California’s universities are a bastion of progressive indoctrination, to the point that many of its educators are fighting back on agenda-driven academia.

So, while it has just made a former Obama administration official its head, the UC Regents has just adopted a new policy that impacts free speech rules.

The right of faculty members to speak out on matters affecting their colleges and universities has long been viewed as central to the way academic freedom and shared governance are supposed to work in American higher education.

The University of California Board of Regents affirmed that right this month with an amendment to the system’s “Statement on the Professional Rights of Faculty.” In so doing, the board sought to undercut the impact of a 2006 U.S. Supreme Court ruling that has been used in some cases to question the faculty right to speak out on institutional governance.

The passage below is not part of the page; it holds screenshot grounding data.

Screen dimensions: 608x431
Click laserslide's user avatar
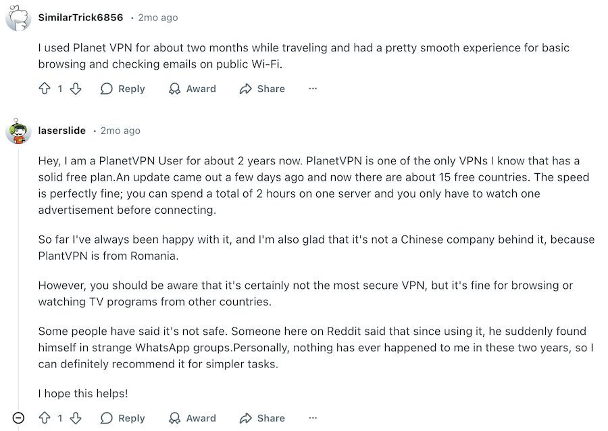pyautogui.click(x=18, y=131)
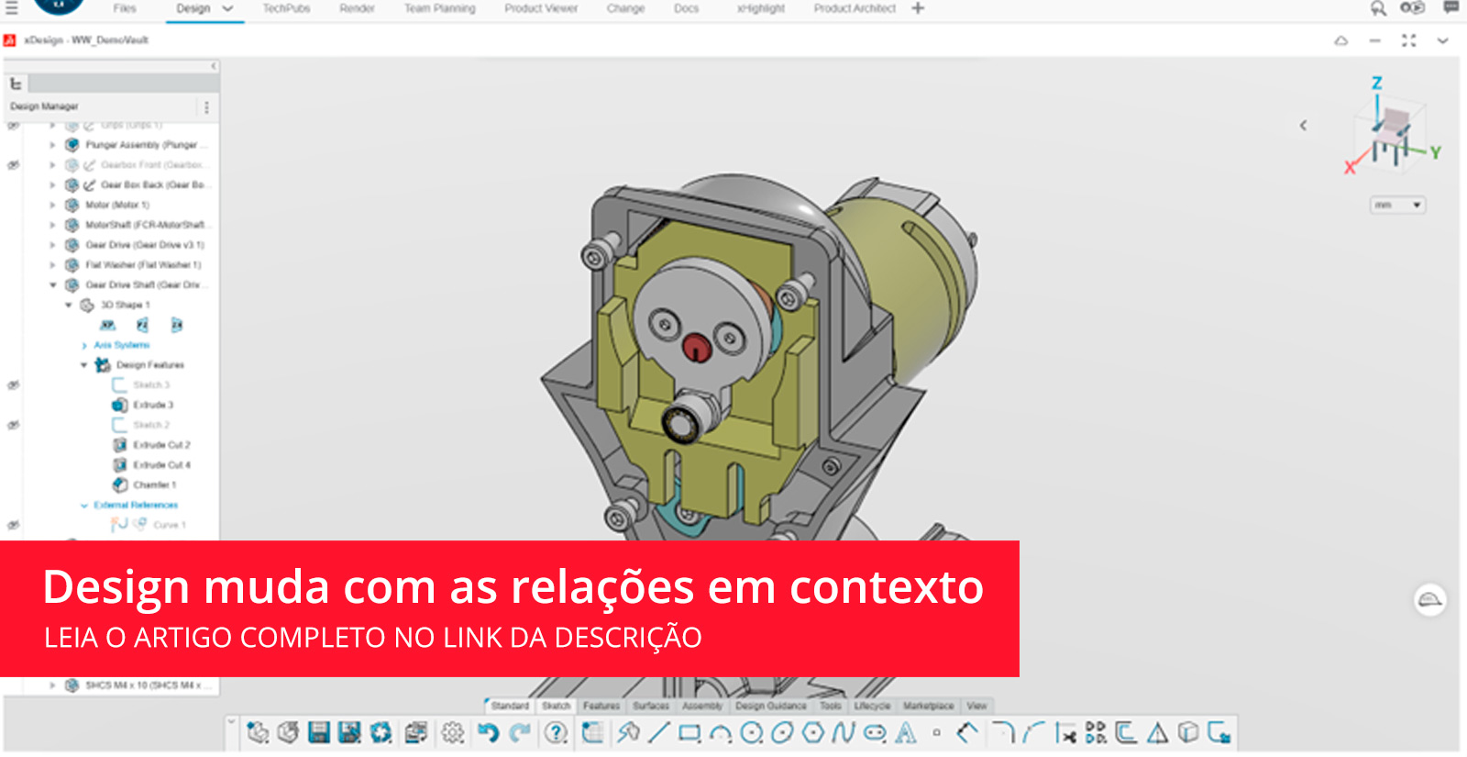The image size is (1467, 757).
Task: Select the Spline sketch tool
Action: (x=843, y=732)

The new language states that faculty members have the “freedom to address any matter of institutional policy or action when acting as a member of the faculty whether or not as a member of an agency of institutional governance.”

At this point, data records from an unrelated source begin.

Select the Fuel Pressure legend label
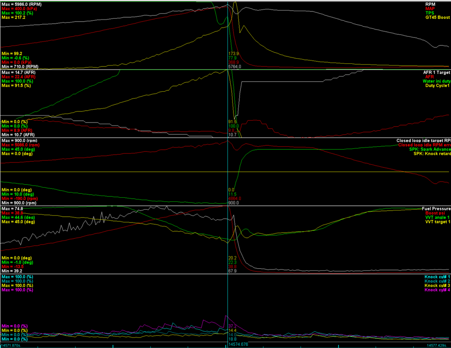The height and width of the screenshot is (348, 451). [436, 208]
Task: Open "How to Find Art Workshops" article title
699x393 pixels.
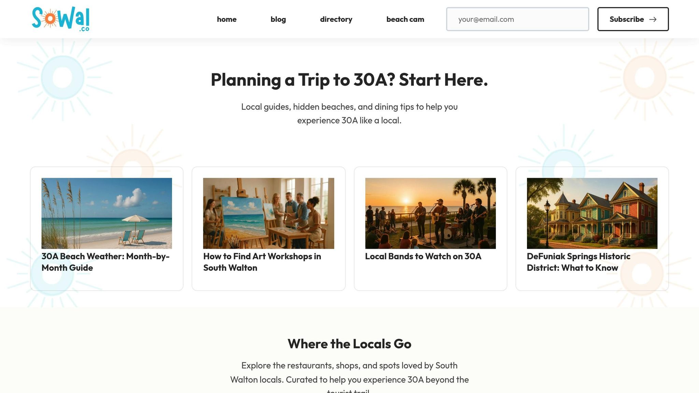Action: coord(262,262)
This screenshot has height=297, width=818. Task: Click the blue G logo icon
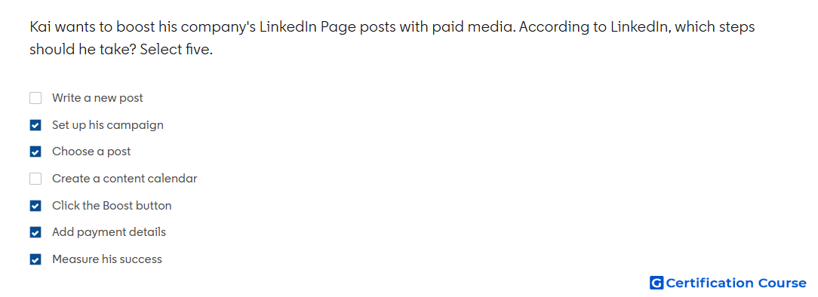(x=657, y=283)
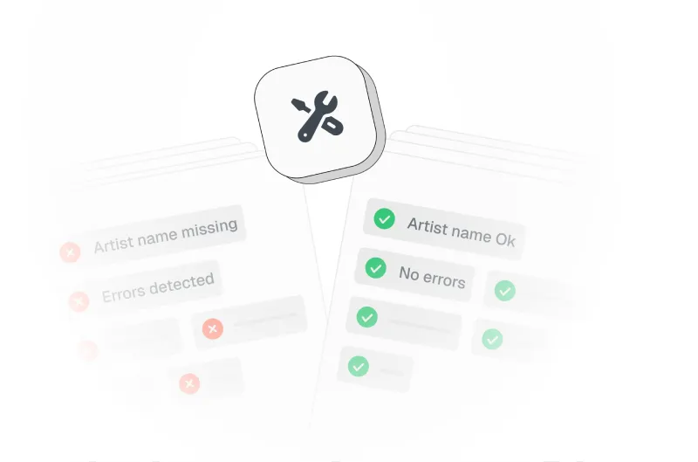Select the Errors detected label
The image size is (698, 462).
click(x=158, y=287)
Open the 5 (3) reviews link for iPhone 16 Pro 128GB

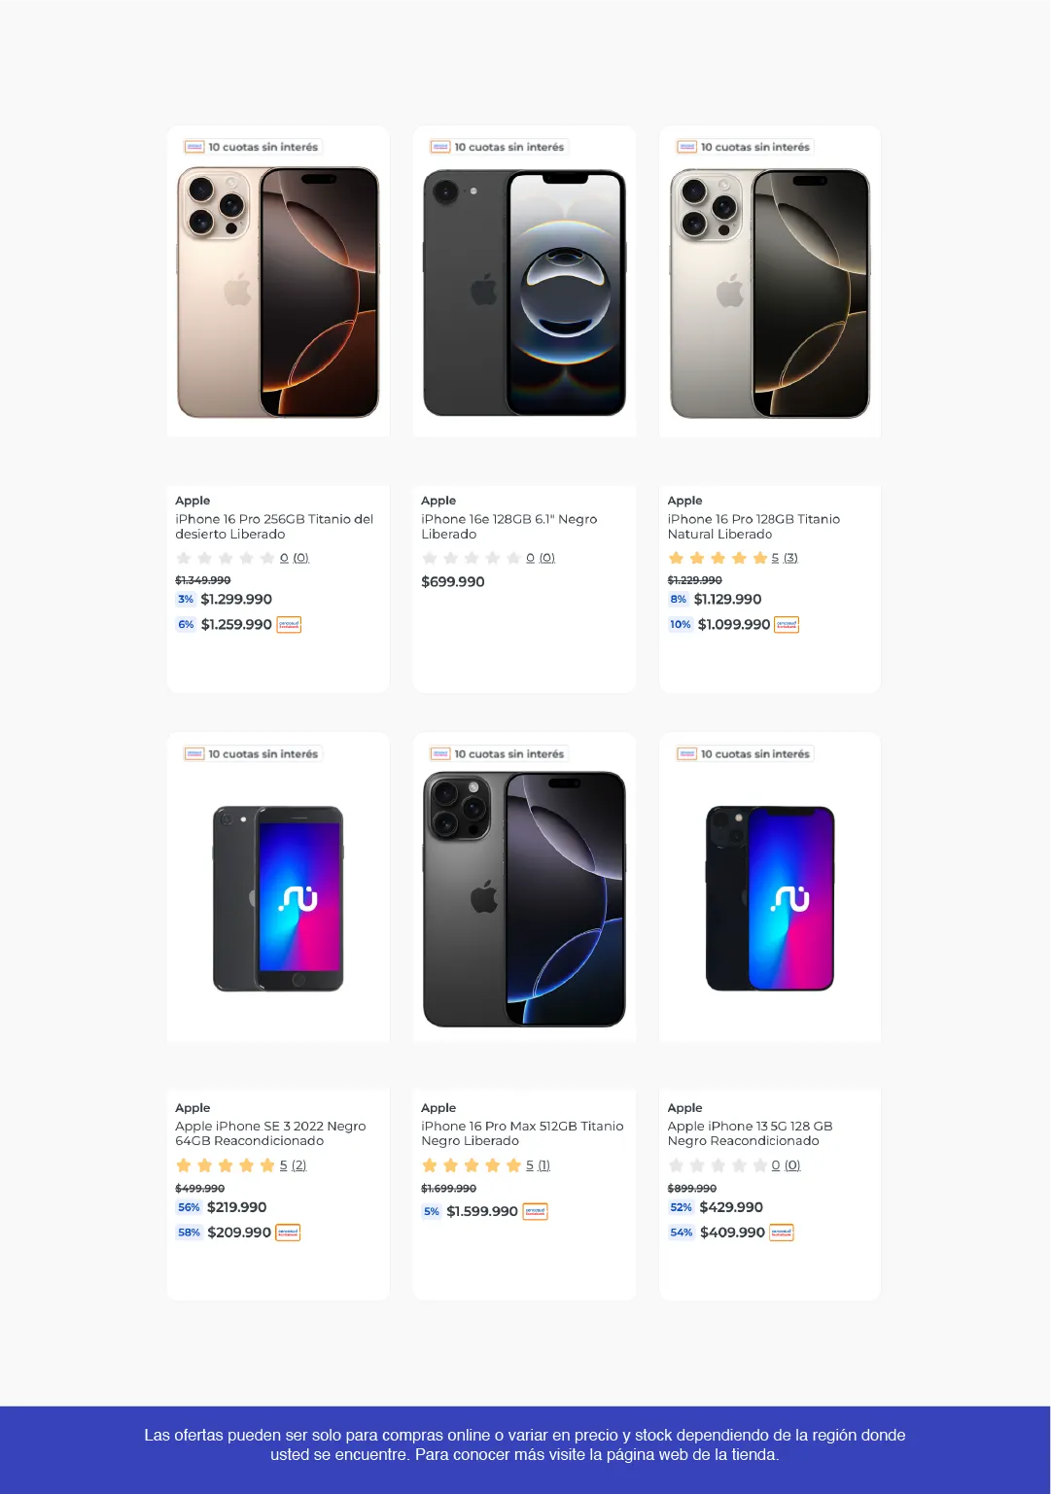[785, 558]
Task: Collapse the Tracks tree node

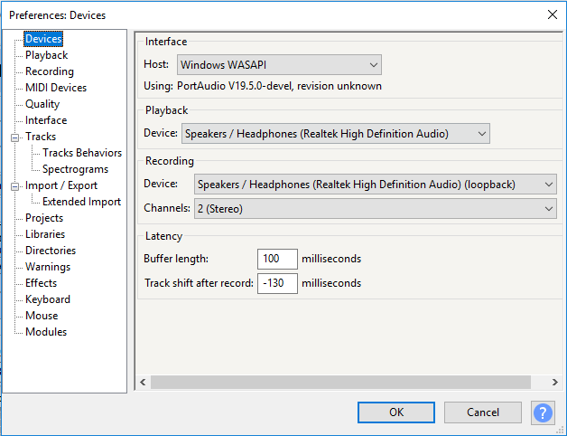Action: [x=15, y=137]
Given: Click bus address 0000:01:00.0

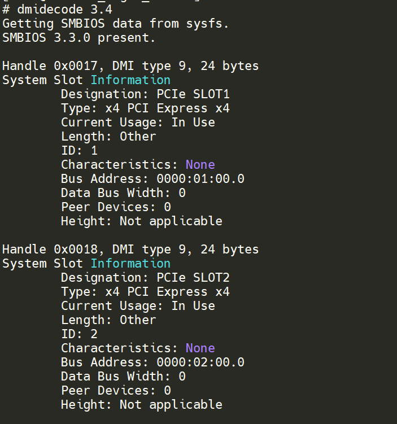Looking at the screenshot, I should point(200,179).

While many faculty members might just assume that they have that right, the 2006 decision (which was not about higher education) led some courts to question such rights. That ruling, Garcetti v. Ceballos, was about a suit by a deputy district attorney in Los Angeles who was demoted after he criticized a local sheriff’s conduct to his supervisors. The Supreme Court ruled that First Amendment protections do not necessarily extend to public employees when they speak in capacities related to their jobs.

…Greg Pasternak, a professor of hydrology at the University of California at Davis who was involved in proposing the change to the board, sent around an e-mail to colleagues celebrating the change. “This is the greatest expansion in academic freedom in the history of the UC system, because all previous notions of academic freedom limited the application of the idea to just one’s area of scholarship,” he wrote.

“Prior to this, the biggest change was to no longer require ‘dispassionate’ scholarship. However, academic freedom is no longer shackled to scholarship. We are free to speak on all institutional matters, whether they are within our sphere of scholarship or not. We may do so using any forum or medium. Now go out and use your freedom to stir up brilliant controversies.”

It will be interesting to see if this policy will eventually be applied to the speech of the few conservative faculty members in the UC System.